◆ Problem to solve:
Nothing in the entries may be dropped: restate them word for word.

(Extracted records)
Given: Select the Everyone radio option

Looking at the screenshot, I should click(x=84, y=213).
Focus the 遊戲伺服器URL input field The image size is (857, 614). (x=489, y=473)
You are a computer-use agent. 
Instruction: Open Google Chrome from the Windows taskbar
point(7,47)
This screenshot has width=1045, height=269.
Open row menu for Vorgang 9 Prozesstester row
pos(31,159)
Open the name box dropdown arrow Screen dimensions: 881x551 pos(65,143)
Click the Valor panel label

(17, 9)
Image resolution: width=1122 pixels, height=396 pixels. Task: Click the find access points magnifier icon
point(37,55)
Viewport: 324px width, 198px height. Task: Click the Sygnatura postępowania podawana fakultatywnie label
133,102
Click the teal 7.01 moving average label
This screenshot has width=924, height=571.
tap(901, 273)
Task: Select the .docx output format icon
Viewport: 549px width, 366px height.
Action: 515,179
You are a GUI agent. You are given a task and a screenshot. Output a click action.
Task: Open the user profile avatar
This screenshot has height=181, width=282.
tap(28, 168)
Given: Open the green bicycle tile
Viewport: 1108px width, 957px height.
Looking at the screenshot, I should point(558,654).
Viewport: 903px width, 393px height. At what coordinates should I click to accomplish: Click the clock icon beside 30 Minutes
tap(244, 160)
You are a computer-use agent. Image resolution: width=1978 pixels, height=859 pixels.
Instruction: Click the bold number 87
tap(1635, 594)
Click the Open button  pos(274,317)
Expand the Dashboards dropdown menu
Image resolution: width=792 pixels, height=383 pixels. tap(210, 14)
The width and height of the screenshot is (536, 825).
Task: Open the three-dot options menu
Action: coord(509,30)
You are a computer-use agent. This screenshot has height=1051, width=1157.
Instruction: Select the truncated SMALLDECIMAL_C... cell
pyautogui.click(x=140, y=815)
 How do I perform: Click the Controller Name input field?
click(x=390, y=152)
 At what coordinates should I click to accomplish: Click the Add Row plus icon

◆ Response to this exercise:
Given: Select the Everyone radio option

Looking at the screenshot, I should click(x=84, y=213).
Focus the 遊戲伺服器URL input field The image size is (857, 614). (x=489, y=473)
You are a computer-use agent. 
Instruction: Open Google Chrome from the Windows taskbar
point(7,47)
This screenshot has width=1045, height=269.
Open row menu for Vorgang 9 Prozesstester row
pos(31,159)
Open the name box dropdown arrow Screen dimensions: 881x551 pos(65,143)
Click the Valor panel label

(17, 9)
Image resolution: width=1122 pixels, height=396 pixels. Task: Click the find access points magnifier icon
point(37,55)
Viewport: 324px width, 198px height. Task: Click the Sygnatura postępowania podawana fakultatywnie label
133,102
Click the teal 7.01 moving average label
This screenshot has width=924, height=571.
tap(901, 273)
Task: Select the .docx output format icon
Viewport: 549px width, 366px height.
Action: 515,179
You are a GUI agent. You are given a task and a screenshot. Output a click action.
Task: Open the user profile avatar
This screenshot has height=181, width=282.
tap(28, 168)
Given: Open the green bicycle tile
Viewport: 1108px width, 957px height.
Looking at the screenshot, I should point(558,654).
Viewport: 903px width, 393px height. At what coordinates should I click to accomplish: Click the clock icon beside 30 Minutes
tap(244, 160)
You are a computer-use agent. Image resolution: width=1978 pixels, height=859 pixels.
Instruction: Click the bold number 87
tap(1635, 594)
Click the Open button  pos(274,317)
Expand the Dashboards dropdown menu
Image resolution: width=792 pixels, height=383 pixels. tap(210, 14)
The width and height of the screenshot is (536, 825).
Task: Open the three-dot options menu
Action: coord(509,30)
You are a computer-use agent. This screenshot has height=1051, width=1157.
Instruction: Select the truncated SMALLDECIMAL_C... cell
pyautogui.click(x=140, y=815)
 How do I perform: Click the Controller Name input field?
click(x=390, y=152)
 At what coordinates should I click to accomplish: Click the Add Row plus icon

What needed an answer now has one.